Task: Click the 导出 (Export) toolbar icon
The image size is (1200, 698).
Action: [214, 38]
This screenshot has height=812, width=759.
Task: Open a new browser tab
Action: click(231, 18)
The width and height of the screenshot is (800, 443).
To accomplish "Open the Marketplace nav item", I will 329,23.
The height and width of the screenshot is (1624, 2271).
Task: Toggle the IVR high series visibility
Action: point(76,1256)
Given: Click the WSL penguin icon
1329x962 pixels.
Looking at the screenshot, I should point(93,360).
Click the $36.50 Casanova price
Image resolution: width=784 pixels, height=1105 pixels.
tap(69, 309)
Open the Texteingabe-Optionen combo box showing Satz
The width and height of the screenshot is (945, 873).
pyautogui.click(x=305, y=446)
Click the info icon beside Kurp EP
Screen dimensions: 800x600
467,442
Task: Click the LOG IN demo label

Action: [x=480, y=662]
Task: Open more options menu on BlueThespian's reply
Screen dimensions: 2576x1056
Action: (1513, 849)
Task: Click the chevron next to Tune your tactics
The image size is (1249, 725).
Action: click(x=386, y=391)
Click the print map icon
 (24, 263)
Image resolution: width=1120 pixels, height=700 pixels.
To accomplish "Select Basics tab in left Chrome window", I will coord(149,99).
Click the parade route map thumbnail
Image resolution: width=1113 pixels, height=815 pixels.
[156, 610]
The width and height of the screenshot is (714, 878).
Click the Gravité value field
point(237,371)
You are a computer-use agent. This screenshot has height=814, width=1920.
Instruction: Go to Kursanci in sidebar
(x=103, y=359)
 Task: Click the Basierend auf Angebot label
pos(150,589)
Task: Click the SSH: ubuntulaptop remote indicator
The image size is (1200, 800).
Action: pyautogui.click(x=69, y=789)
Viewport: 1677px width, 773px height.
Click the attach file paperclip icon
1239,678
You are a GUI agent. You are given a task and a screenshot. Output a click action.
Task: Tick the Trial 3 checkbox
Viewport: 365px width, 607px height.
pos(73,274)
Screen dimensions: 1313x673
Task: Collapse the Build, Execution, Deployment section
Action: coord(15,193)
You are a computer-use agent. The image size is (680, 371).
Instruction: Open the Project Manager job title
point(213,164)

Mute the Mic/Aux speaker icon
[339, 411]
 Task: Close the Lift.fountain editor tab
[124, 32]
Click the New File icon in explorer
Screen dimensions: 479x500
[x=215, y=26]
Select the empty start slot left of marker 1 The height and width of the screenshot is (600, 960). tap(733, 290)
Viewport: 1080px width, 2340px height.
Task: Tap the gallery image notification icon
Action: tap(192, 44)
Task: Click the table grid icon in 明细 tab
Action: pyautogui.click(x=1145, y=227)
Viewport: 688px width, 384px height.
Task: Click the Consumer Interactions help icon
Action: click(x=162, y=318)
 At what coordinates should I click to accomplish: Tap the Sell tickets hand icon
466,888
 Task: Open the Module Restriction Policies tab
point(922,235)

· · · · · · ·

AUFGABE - Schreibe alle Zeilen oben noch einmal ab und benenne dabei "Casanova" in "Bellini" um. Alles Übrige bleibt unverändert.

ANTWORT -
Task: Click the 导出 (Export) toolbar icon
The image size is (1200, 698).
Action: [214, 38]
This screenshot has height=812, width=759.
Task: Open a new browser tab
Action: click(231, 18)
The width and height of the screenshot is (800, 443).
To accomplish "Open the Marketplace nav item", I will 329,23.
The height and width of the screenshot is (1624, 2271).
Task: Toggle the IVR high series visibility
Action: point(76,1256)
Given: Click the WSL penguin icon
1329x962 pixels.
Looking at the screenshot, I should point(93,360).
Click the $36.50 Bellini price
Image resolution: width=784 pixels, height=1105 pixels.
tap(69, 309)
Open the Texteingabe-Optionen combo box showing Satz
The width and height of the screenshot is (945, 873).
pyautogui.click(x=305, y=446)
Click the info icon beside Kurp EP
Screen dimensions: 800x600
467,442
Task: Click the LOG IN demo label

Action: [x=480, y=662]
Task: Open more options menu on BlueThespian's reply
Screen dimensions: 2576x1056
Action: (1513, 849)
Task: Click the chevron next to Tune your tactics
The image size is (1249, 725).
Action: click(x=386, y=391)
Click the print map icon
 (24, 263)
Image resolution: width=1120 pixels, height=700 pixels.
To accomplish "Select Basics tab in left Chrome window", I will coord(149,99).
Click the parade route map thumbnail
Image resolution: width=1113 pixels, height=815 pixels.
[156, 610]
The width and height of the screenshot is (714, 878).
Click the Gravité value field
point(237,371)
You are a computer-use agent. This screenshot has height=814, width=1920.
Instruction: Go to Kursanci in sidebar
(x=103, y=359)
 Task: Click the Basierend auf Angebot label
pos(150,589)
Task: Click the SSH: ubuntulaptop remote indicator
The image size is (1200, 800).
Action: pyautogui.click(x=69, y=789)
Viewport: 1677px width, 773px height.
Click the attach file paperclip icon
1239,678
You are a GUI agent. You are given a task and a screenshot. Output a click action.
Task: Tick the Trial 3 checkbox
Viewport: 365px width, 607px height.
pos(73,274)
Screen dimensions: 1313x673
Task: Collapse the Build, Execution, Deployment section
Action: coord(15,193)
You are a computer-use agent. The image size is (680, 371).
Instruction: Open the Project Manager job title
point(213,164)

Mute the Mic/Aux speaker icon
[339, 411]
 Task: Close the Lift.fountain editor tab
[124, 32]
Click the New File icon in explorer
Screen dimensions: 479x500
[x=215, y=26]
Select the empty start slot left of marker 1 The height and width of the screenshot is (600, 960). tap(733, 290)
Viewport: 1080px width, 2340px height.
Task: Tap the gallery image notification icon
Action: tap(192, 44)
Task: Click the table grid icon in 明细 tab
Action: pyautogui.click(x=1145, y=227)
Viewport: 688px width, 384px height.
Task: Click the Consumer Interactions help icon
Action: click(x=162, y=318)
 At what coordinates should I click to accomplish: Tap the Sell tickets hand icon
466,888
 Task: Open the Module Restriction Policies tab
point(922,235)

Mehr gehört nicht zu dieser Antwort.